### TASK TO COMPLETE:
Restate the records in full, so that each line matches the original exactly.

** AVAILABLE DATA follows **

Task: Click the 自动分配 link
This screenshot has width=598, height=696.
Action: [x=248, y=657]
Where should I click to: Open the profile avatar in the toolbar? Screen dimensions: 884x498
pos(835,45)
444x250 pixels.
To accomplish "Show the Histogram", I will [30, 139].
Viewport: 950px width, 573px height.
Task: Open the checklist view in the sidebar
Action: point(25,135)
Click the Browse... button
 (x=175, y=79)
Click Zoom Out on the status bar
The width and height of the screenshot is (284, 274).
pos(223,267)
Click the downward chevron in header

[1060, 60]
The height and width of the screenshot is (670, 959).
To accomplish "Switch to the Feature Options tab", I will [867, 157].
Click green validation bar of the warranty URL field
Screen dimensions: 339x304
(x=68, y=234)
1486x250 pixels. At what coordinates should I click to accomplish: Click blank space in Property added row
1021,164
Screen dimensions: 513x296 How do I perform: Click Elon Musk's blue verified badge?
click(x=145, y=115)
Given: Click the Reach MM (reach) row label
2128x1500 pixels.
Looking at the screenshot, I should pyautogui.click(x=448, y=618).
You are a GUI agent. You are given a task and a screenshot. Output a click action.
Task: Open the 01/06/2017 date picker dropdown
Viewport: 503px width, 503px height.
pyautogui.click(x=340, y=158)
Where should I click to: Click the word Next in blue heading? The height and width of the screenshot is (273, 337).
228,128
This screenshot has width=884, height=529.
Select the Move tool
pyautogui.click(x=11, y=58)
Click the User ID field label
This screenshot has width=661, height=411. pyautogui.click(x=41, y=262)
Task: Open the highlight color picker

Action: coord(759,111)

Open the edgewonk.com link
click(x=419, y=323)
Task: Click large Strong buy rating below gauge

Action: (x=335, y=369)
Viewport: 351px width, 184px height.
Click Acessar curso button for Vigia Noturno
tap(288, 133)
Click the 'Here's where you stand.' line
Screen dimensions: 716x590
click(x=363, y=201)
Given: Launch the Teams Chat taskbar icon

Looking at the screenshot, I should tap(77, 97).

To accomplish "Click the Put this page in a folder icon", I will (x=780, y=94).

** End of AVAILABLE DATA **

### ANSWER FOR THIS EXERCISE:
Task: Click the 自动分配 link
This screenshot has width=598, height=696.
Action: [x=248, y=657]
Where should I click to: Open the profile avatar in the toolbar? Screen dimensions: 884x498
pos(835,45)
444x250 pixels.
To accomplish "Show the Histogram", I will [30, 139].
Viewport: 950px width, 573px height.
Task: Open the checklist view in the sidebar
Action: point(25,135)
Click the Browse... button
 (x=175, y=79)
Click Zoom Out on the status bar
The width and height of the screenshot is (284, 274).
pos(223,267)
Click the downward chevron in header

[1060, 60]
The height and width of the screenshot is (670, 959).
To accomplish "Switch to the Feature Options tab", I will [867, 157].
Click green validation bar of the warranty URL field
Screen dimensions: 339x304
(x=68, y=234)
1486x250 pixels. At what coordinates should I click to accomplish: Click blank space in Property added row
1021,164
Screen dimensions: 513x296 How do I perform: Click Elon Musk's blue verified badge?
click(x=145, y=115)
Given: Click the Reach MM (reach) row label
2128x1500 pixels.
Looking at the screenshot, I should pyautogui.click(x=448, y=618).
You are a GUI agent. You are given a task and a screenshot. Output a click action.
Task: Open the 01/06/2017 date picker dropdown
Viewport: 503px width, 503px height.
pyautogui.click(x=340, y=158)
Where should I click to: Click the word Next in blue heading? The height and width of the screenshot is (273, 337).
228,128
This screenshot has width=884, height=529.
Select the Move tool
pyautogui.click(x=11, y=58)
Click the User ID field label
This screenshot has width=661, height=411. pyautogui.click(x=41, y=262)
Task: Open the highlight color picker

Action: coord(759,111)

Open the edgewonk.com link
click(x=419, y=323)
Task: Click large Strong buy rating below gauge

Action: (x=335, y=369)
Viewport: 351px width, 184px height.
Click Acessar curso button for Vigia Noturno
tap(288, 133)
Click the 'Here's where you stand.' line
Screen dimensions: 716x590
click(x=363, y=201)
Given: Launch the Teams Chat taskbar icon

Looking at the screenshot, I should tap(77, 97).

To accomplish "Click the Put this page in a folder icon", I will (x=780, y=94).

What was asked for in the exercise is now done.